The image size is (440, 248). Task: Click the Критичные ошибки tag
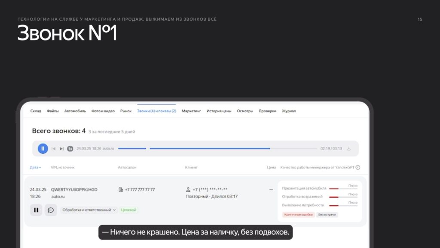pyautogui.click(x=298, y=214)
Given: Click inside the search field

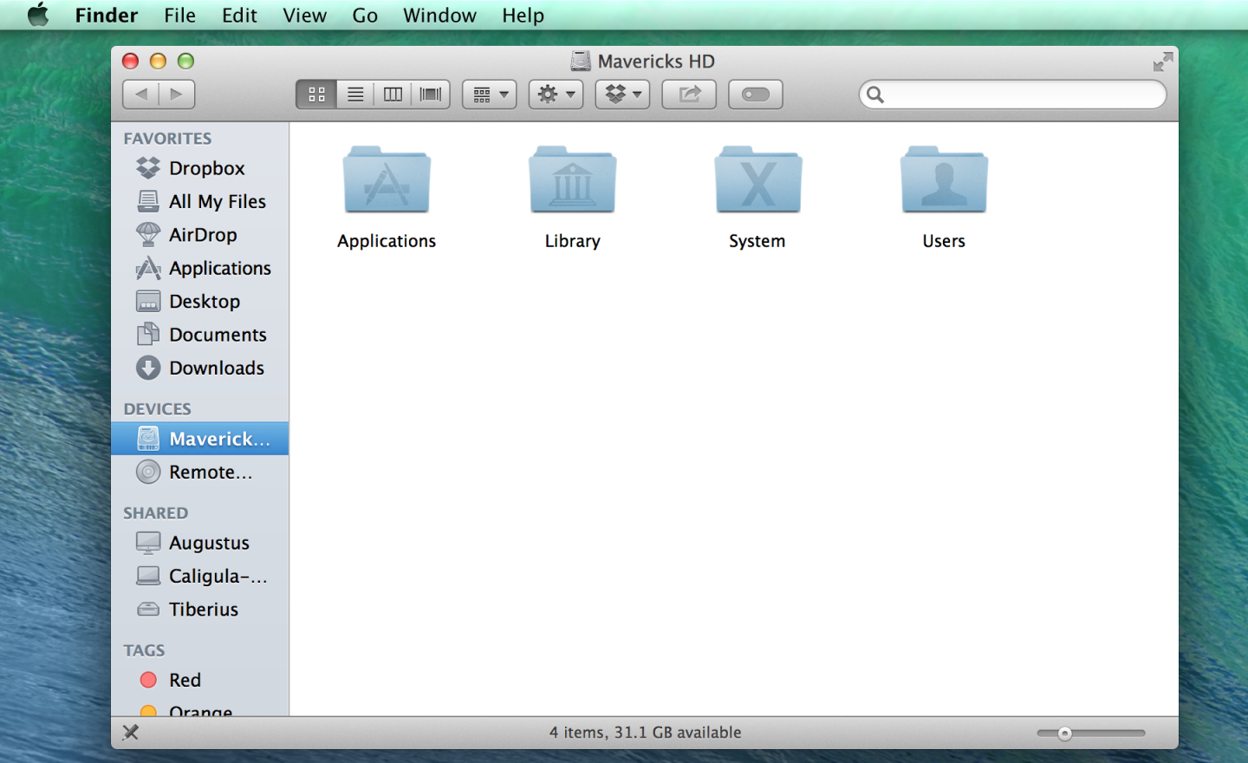Looking at the screenshot, I should (x=1012, y=94).
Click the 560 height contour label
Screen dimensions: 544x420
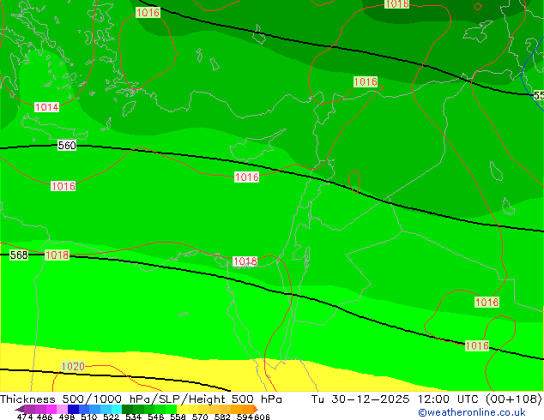67,146
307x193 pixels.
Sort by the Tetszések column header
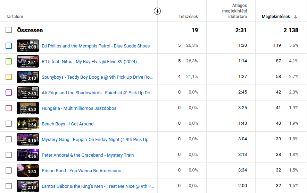[x=188, y=17]
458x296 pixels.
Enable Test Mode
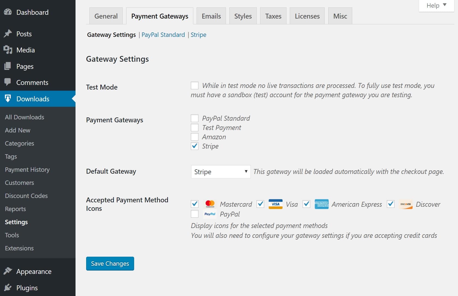click(195, 85)
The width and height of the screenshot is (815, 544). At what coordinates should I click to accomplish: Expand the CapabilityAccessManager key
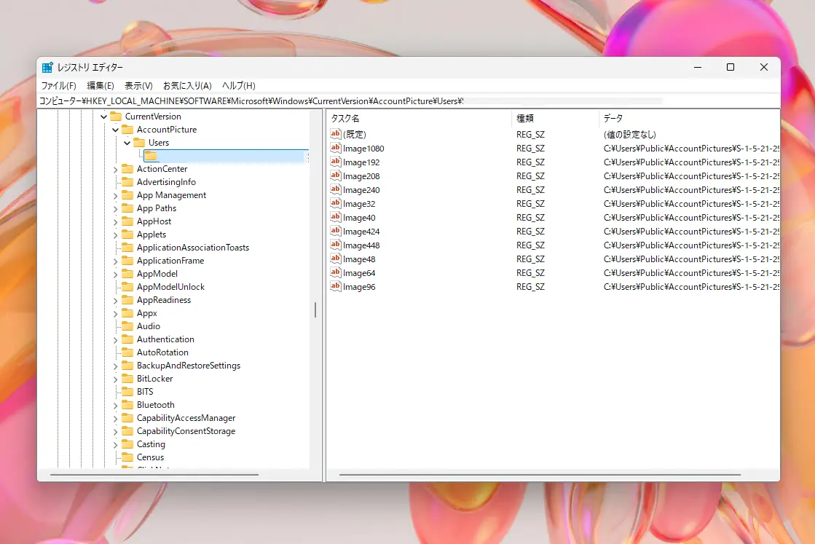point(115,418)
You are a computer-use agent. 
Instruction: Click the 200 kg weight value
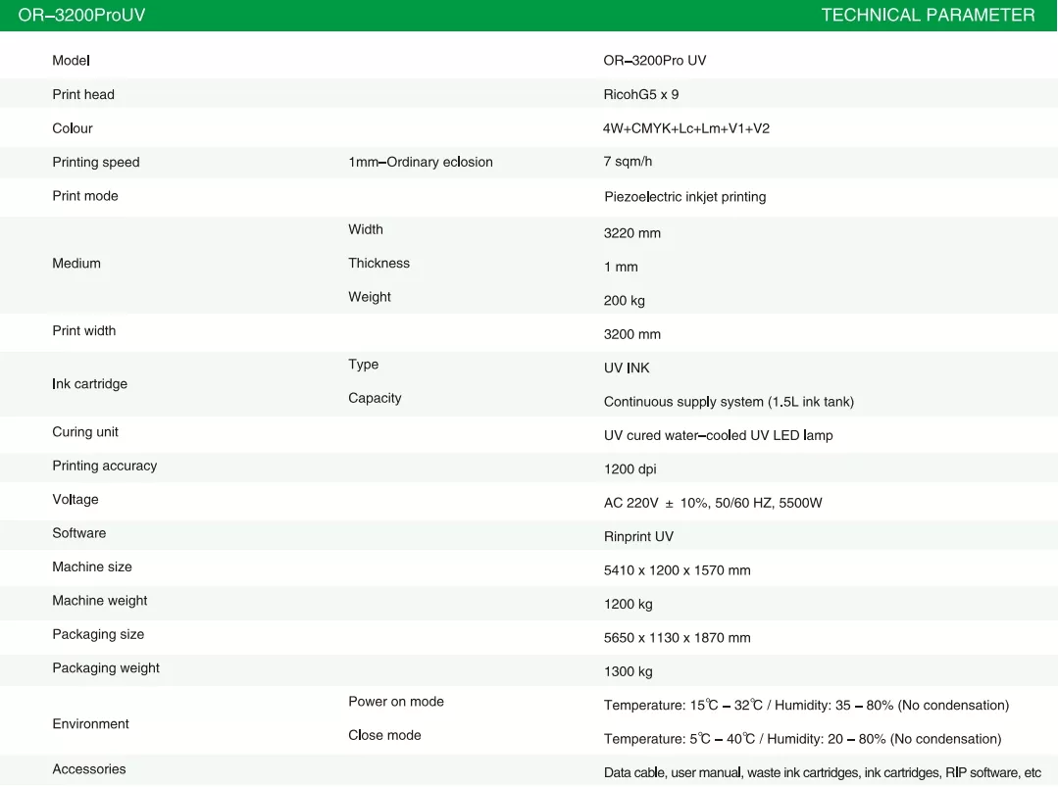(625, 301)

--- Directions for this task ---
Give back exactly the lines from the one that contains "307x193 pixels." to the final line of the data above, both included, with all pictures removed.

--- Task answer ---
307x193 pixels.
Sort by the Tetszések column header
[x=188, y=17]
458x296 pixels.
Enable Test Mode
click(195, 85)
The width and height of the screenshot is (815, 544). At what coordinates should I click to accomplish: Expand the CapabilityAccessManager key
point(115,418)
You are a computer-use agent. 
Instruction: Click the 200 kg weight value
(625, 301)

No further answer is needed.